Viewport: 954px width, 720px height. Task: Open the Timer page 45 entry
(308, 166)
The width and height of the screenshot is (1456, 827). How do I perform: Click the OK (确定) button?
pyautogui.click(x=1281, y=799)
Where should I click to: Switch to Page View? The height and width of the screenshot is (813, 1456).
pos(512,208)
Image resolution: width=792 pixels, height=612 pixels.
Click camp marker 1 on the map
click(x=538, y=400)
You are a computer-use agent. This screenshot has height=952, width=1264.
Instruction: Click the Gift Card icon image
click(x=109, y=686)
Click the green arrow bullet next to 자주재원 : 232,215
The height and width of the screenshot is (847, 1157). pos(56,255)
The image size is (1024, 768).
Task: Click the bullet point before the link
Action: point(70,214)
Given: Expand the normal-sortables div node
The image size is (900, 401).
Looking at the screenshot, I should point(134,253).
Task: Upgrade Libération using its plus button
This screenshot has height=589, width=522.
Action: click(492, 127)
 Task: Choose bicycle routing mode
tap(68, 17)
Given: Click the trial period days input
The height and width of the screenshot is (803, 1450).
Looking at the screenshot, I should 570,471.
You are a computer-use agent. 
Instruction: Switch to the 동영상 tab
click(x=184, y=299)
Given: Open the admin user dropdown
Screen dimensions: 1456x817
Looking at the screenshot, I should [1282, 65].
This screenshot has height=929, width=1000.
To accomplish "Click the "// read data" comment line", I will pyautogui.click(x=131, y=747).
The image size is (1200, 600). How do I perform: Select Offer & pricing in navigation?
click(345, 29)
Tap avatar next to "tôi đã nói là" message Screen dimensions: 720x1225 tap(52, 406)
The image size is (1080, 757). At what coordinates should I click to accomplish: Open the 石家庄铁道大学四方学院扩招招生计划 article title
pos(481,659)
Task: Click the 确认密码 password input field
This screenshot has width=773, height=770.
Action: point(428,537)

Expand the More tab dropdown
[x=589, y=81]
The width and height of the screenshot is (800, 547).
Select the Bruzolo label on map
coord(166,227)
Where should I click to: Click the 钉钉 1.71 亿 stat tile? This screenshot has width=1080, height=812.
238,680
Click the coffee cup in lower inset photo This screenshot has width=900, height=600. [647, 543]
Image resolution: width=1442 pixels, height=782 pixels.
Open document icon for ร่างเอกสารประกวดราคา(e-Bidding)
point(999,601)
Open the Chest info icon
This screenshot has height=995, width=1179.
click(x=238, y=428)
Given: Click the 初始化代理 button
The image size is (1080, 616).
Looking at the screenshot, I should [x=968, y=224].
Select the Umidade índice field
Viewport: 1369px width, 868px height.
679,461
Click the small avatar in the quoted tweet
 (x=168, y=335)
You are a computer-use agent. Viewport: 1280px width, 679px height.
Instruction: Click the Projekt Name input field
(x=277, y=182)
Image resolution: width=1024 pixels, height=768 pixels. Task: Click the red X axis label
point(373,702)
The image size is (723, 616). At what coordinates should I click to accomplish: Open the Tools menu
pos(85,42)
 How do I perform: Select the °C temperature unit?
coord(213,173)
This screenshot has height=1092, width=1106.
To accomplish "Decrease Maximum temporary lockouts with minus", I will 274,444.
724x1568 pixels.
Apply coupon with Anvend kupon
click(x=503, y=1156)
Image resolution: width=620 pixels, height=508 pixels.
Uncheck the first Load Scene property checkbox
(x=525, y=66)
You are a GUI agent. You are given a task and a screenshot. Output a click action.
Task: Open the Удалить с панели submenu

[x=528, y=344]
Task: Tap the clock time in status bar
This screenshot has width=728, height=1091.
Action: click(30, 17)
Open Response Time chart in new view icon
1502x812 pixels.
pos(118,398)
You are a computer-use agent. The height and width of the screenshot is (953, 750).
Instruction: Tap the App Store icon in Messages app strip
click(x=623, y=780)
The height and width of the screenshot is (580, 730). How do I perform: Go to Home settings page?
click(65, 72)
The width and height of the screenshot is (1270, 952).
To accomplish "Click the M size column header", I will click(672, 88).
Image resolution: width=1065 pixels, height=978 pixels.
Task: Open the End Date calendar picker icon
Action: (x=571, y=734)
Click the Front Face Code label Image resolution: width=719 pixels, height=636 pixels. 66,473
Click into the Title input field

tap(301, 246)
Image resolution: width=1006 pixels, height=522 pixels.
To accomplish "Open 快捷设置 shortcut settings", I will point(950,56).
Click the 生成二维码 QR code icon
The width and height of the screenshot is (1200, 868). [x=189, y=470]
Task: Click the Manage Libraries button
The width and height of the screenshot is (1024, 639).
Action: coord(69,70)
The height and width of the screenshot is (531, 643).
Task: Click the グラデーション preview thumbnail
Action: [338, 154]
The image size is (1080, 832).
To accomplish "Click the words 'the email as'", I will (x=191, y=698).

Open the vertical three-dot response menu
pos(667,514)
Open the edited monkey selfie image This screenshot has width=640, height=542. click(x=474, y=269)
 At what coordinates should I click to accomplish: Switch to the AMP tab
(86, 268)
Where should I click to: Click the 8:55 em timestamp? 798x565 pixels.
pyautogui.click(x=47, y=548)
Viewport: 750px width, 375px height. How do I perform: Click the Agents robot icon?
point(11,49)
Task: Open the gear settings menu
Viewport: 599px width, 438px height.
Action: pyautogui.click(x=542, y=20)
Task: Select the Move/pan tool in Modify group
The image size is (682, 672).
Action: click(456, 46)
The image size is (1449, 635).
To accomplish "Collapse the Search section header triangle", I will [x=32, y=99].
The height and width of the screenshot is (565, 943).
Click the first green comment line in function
•••••
== Problem ==
Please repeat the records so that each one reads exactly as it does above.

== Answer section ==
Viewport: 954px width, 720px height. Task: Open the Timer page 45 entry
(308, 166)
The width and height of the screenshot is (1456, 827). How do I perform: Click the OK (确定) button?
pyautogui.click(x=1281, y=799)
Where should I click to: Switch to Page View? The height and width of the screenshot is (813, 1456).
pos(512,208)
Image resolution: width=792 pixels, height=612 pixels.
Click camp marker 1 on the map
click(x=538, y=400)
You are a computer-use agent. This screenshot has height=952, width=1264.
Instruction: Click the Gift Card icon image
click(x=109, y=686)
Click the green arrow bullet next to 자주재원 : 232,215
The height and width of the screenshot is (847, 1157). pos(56,255)
The image size is (1024, 768).
Task: Click the bullet point before the link
Action: point(70,214)
Given: Expand the normal-sortables div node
The image size is (900, 401).
Looking at the screenshot, I should point(134,253).
Task: Upgrade Libération using its plus button
This screenshot has height=589, width=522.
Action: click(492, 127)
 Task: Choose bicycle routing mode
tap(68, 17)
Given: Click the trial period days input
The height and width of the screenshot is (803, 1450).
Looking at the screenshot, I should 570,471.
You are a computer-use agent. 
Instruction: Switch to the 동영상 tab
click(x=184, y=299)
Given: Open the admin user dropdown
Screen dimensions: 1456x817
Looking at the screenshot, I should [1282, 65].
This screenshot has height=929, width=1000.
To accomplish "Click the "// read data" comment line", I will pyautogui.click(x=131, y=747).
The image size is (1200, 600). How do I perform: Select Offer & pricing in navigation?
click(345, 29)
Tap avatar next to "tôi đã nói là" message Screen dimensions: 720x1225 tap(52, 406)
The image size is (1080, 757). At what coordinates should I click to accomplish: Open the 石家庄铁道大学四方学院扩招招生计划 article title
pos(481,659)
Task: Click the 确认密码 password input field
This screenshot has width=773, height=770.
Action: point(428,537)

Expand the More tab dropdown
[x=589, y=81]
The width and height of the screenshot is (800, 547).
Select the Bruzolo label on map
coord(166,227)
Where should I click to: Click the 钉钉 1.71 亿 stat tile? This screenshot has width=1080, height=812.
238,680
Click the coffee cup in lower inset photo This screenshot has width=900, height=600. [647, 543]
Image resolution: width=1442 pixels, height=782 pixels.
Open document icon for ร่างเอกสารประกวดราคา(e-Bidding)
point(999,601)
Open the Chest info icon
This screenshot has height=995, width=1179.
click(x=238, y=428)
Given: Click the 初始化代理 button
The image size is (1080, 616).
Looking at the screenshot, I should [x=968, y=224].
Select the Umidade índice field
Viewport: 1369px width, 868px height.
679,461
Click the small avatar in the quoted tweet
 (x=168, y=335)
You are a computer-use agent. Viewport: 1280px width, 679px height.
Instruction: Click the Projekt Name input field
(x=277, y=182)
Image resolution: width=1024 pixels, height=768 pixels. Task: Click the red X axis label
point(373,702)
The image size is (723, 616). At what coordinates should I click to accomplish: Open the Tools menu
pos(85,42)
 How do I perform: Select the °C temperature unit?
coord(213,173)
This screenshot has height=1092, width=1106.
To accomplish "Decrease Maximum temporary lockouts with minus", I will 274,444.
724x1568 pixels.
Apply coupon with Anvend kupon
click(x=503, y=1156)
Image resolution: width=620 pixels, height=508 pixels.
Uncheck the first Load Scene property checkbox
(x=525, y=66)
You are a GUI agent. You are given a task and a screenshot. Output a click action.
Task: Open the Удалить с панели submenu

[x=528, y=344]
Task: Tap the clock time in status bar
This screenshot has width=728, height=1091.
Action: click(30, 17)
Open Response Time chart in new view icon
1502x812 pixels.
pos(118,398)
You are a computer-use agent. The height and width of the screenshot is (953, 750).
Instruction: Tap the App Store icon in Messages app strip
click(x=623, y=780)
The height and width of the screenshot is (580, 730). How do I perform: Go to Home settings page?
click(65, 72)
The width and height of the screenshot is (1270, 952).
To accomplish "Click the M size column header", I will click(672, 88).
Image resolution: width=1065 pixels, height=978 pixels.
Task: Open the End Date calendar picker icon
Action: (x=571, y=734)
Click the Front Face Code label Image resolution: width=719 pixels, height=636 pixels. 66,473
Click into the Title input field

tap(301, 246)
Image resolution: width=1006 pixels, height=522 pixels.
To accomplish "Open 快捷设置 shortcut settings", I will point(950,56).
Click the 生成二维码 QR code icon
The width and height of the screenshot is (1200, 868). [x=189, y=470]
Task: Click the Manage Libraries button
The width and height of the screenshot is (1024, 639).
Action: coord(69,70)
The height and width of the screenshot is (531, 643).
Task: Click the グラデーション preview thumbnail
Action: [338, 154]
The image size is (1080, 832).
To accomplish "Click the words 'the email as'", I will (x=191, y=698).

Open the vertical three-dot response menu
pos(667,514)
Open the edited monkey selfie image This screenshot has width=640, height=542. click(x=474, y=269)
 At what coordinates should I click to accomplish: Switch to the AMP tab
(86, 268)
Where should I click to: Click the 8:55 em timestamp? 798x565 pixels.
pyautogui.click(x=47, y=548)
Viewport: 750px width, 375px height. How do I perform: Click the Agents robot icon?
point(11,49)
Task: Open the gear settings menu
Viewport: 599px width, 438px height.
Action: pyautogui.click(x=542, y=20)
Task: Select the Move/pan tool in Modify group
The image size is (682, 672).
Action: click(456, 46)
The image size is (1449, 635).
To accomplish "Collapse the Search section header triangle", I will [x=32, y=99].
The height and width of the screenshot is (565, 943).
Click the first green comment line in function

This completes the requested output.